Time investments made early can bring great financial rewards down the track.
Most of us recognise the benefit of being financially organised and the great reward that can come about when this starts early. This is – in part – because of the value of time when it comes to investing and the so-called ‘magic of compounding’. Getting started early can also create a great sense of accomplishment, setting up a foundation for a confident and active approach to money management as a young adult.
Many of our clients have shared with us that if they had started the journey with APC earlier, they would have felt in a stronger position today. They wanted to make sure their children benefited from this realisation. This led to the establishment of APC’s Foundation Client Service designed to assist the children of our clients in the beginnings of their own financial journey.

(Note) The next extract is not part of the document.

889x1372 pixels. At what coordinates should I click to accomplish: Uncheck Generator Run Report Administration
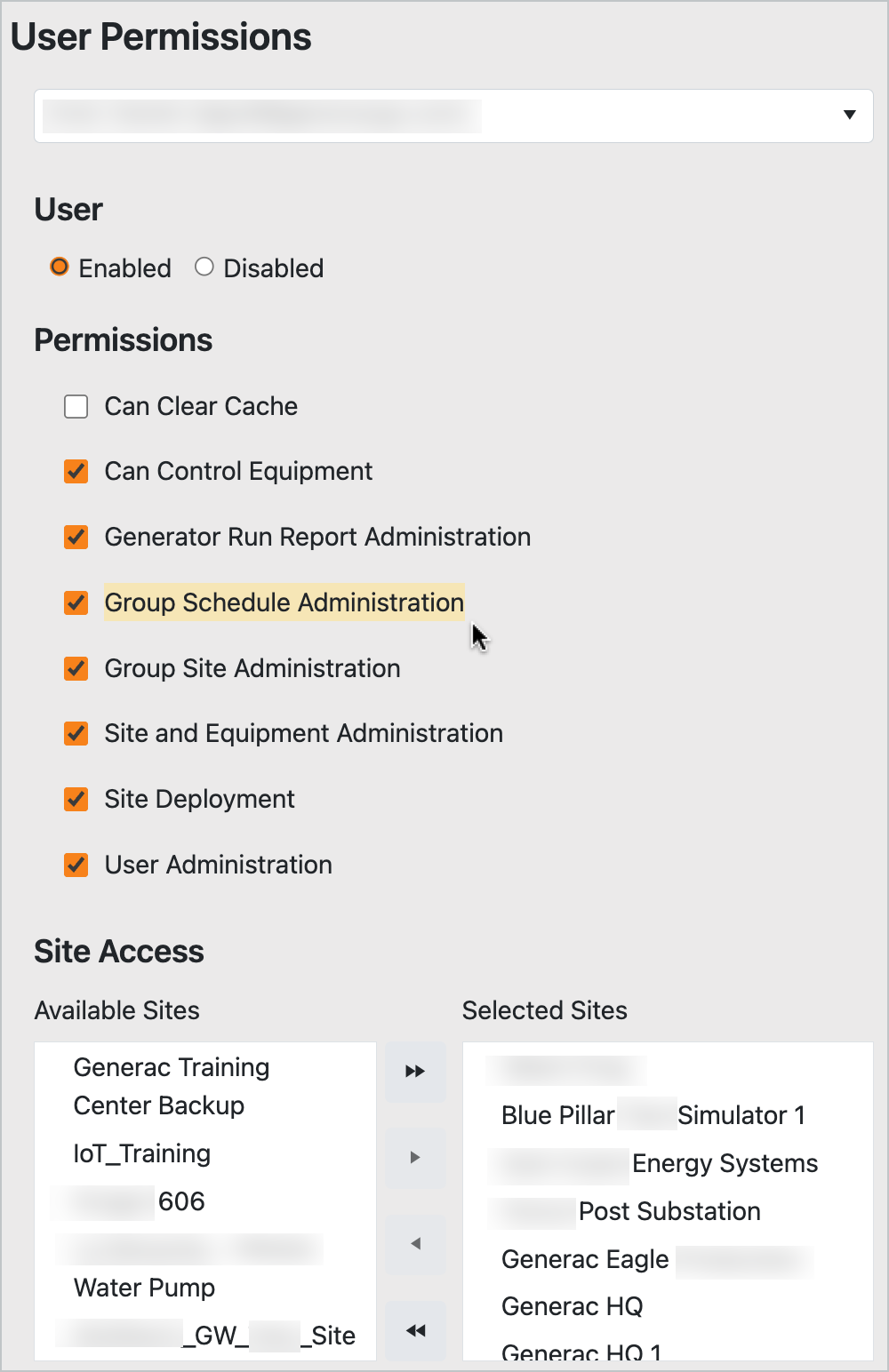pos(76,538)
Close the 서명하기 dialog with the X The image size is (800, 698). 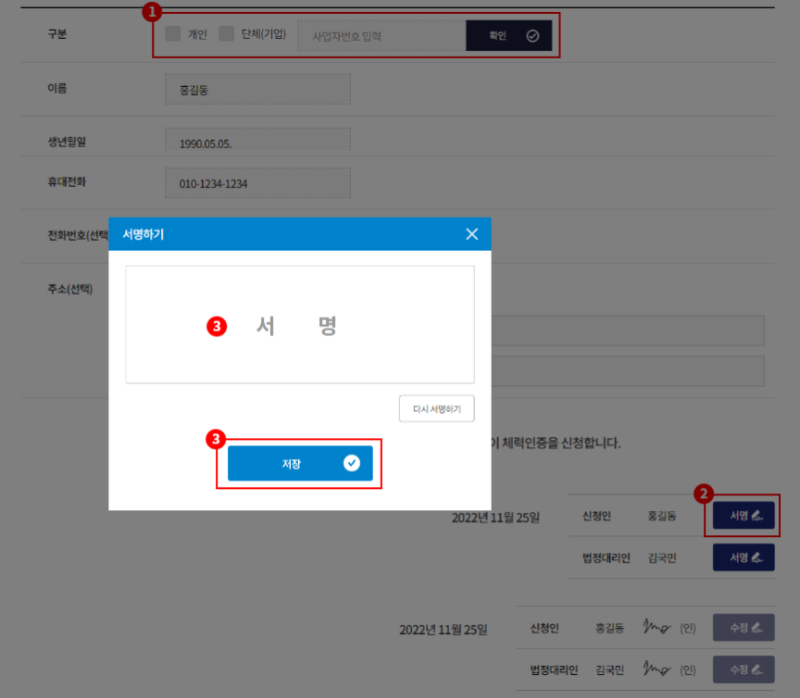(471, 234)
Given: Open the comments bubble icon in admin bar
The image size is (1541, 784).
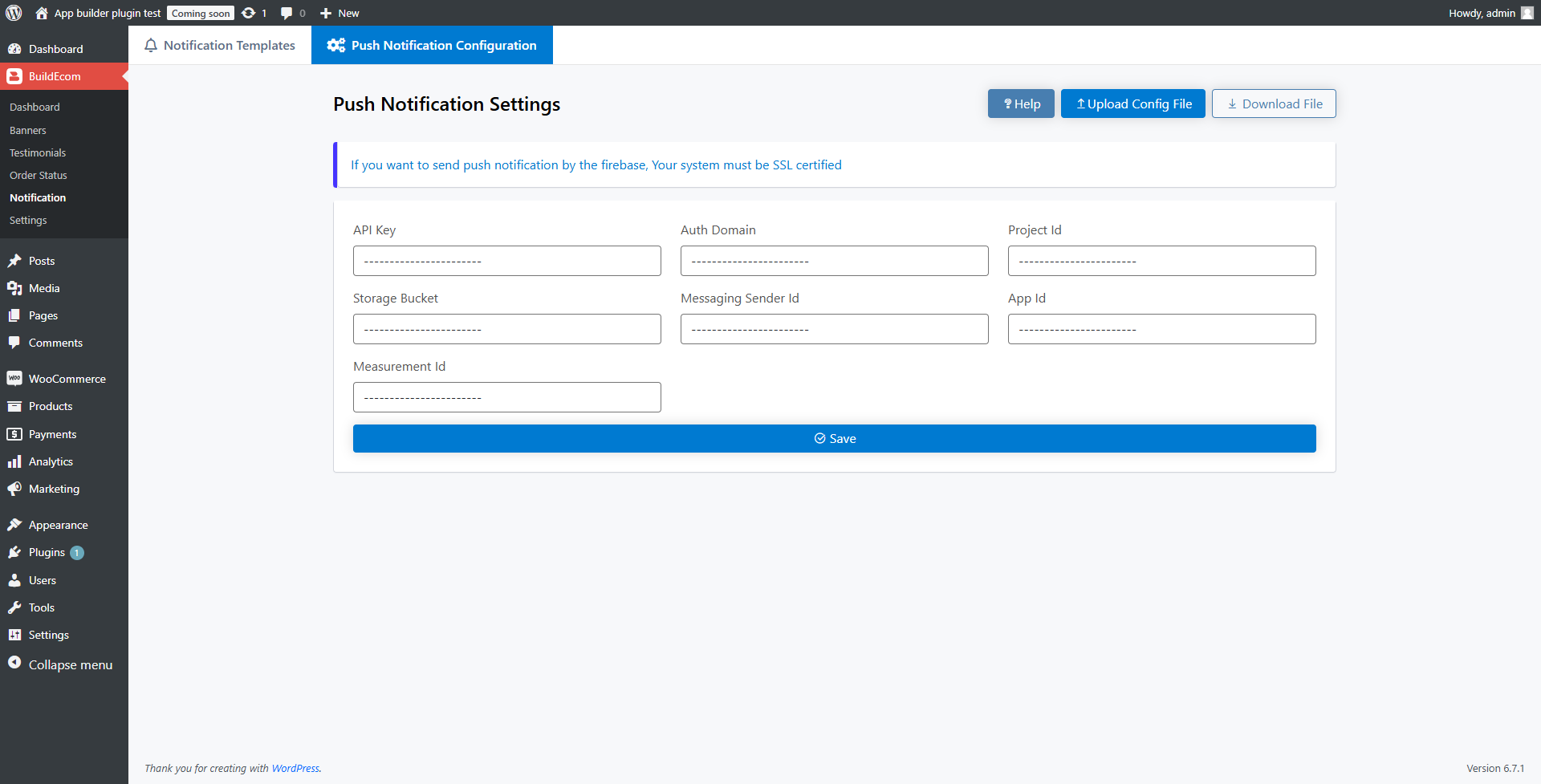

While their needs and goals may differ from Mum and Dad’s, there are a number of financial ducks that can be lined up which can put one on a great footing. If the New Year inspires some motivation to get started, here are some items which may be worth considering if getting financially sorted is part of this year’s resolution.
The benefit of time
While a hunt for higher returns almost certainly requires acceptance of a higher level of risk, time is a force to be reckoned with. The importance of making a conscious choice about superannuation investments is a decision that can make a marked difference to the investment value and trajectory over time. In practical terms, this might be the difference between choosing a ‘balanced’ investment option rather than a ‘high growth’ option. The longer you have to invest, the greater the impact – and 1 or 2 per cent higher average return per annum might make a greater difference than you think. Looking at the effect of an early savings strategy, the chart below is a simple illustration of the amount of monthly saving required for one to save $1m at age 65. It might have many of us wishing we could turn back the clock!
Income protection insurance
Most of us tend not to think about the possible health issues that can unfortunately happen, especially when relatively young, fit and healthy. But if you had a machine at home that spat out the equivalent of your income every year, you probably would insure it – right?
When the unplanned occurs, parent’s often step in to help their children if they are not covered or simply need financial assistance – which can in turn impact their own retirement plan.
You can typically cover up to 75 per cent of your income with payments until you are aged 65 (if an illness/injury means you cannot work). Getting the cover locked down in your early 30s – or before – can be a good idea. It often means you have yet to experience major health issues that the insurance company might otherwise specifically exclude or attach an additional cost to cover.
Health insurance premium loading
Lifetime Health Cover is a government initiative, which was introduced with the aim of encouraging younger people to get and maintain hospital cover. In summary, an extra cost applies to hospital cover unless you have it in place by the July 1 following your 31st birthday – 2 per cent for every year over 30.
So, one could end up paying, for example, a 20% loading by age 40 and so on – up to a cap. If there is no other impediment to taking action on health cover, these provisions make it worth getting the ball rolling.
The act of automation simply makes for an intelligent approach to money management. It is just as much about making it all easier as it is about consistent action – which can be the key (see chart above!) We probably don’t need to tell most young people that technology is their friend. When it comes to saving, investing and budgeting there has been fantastic innovation with a myriad of online tools and apps available. When it comes to ‘paying yourself first’, making it automatic can be most effective at reaching important goals and staying on track.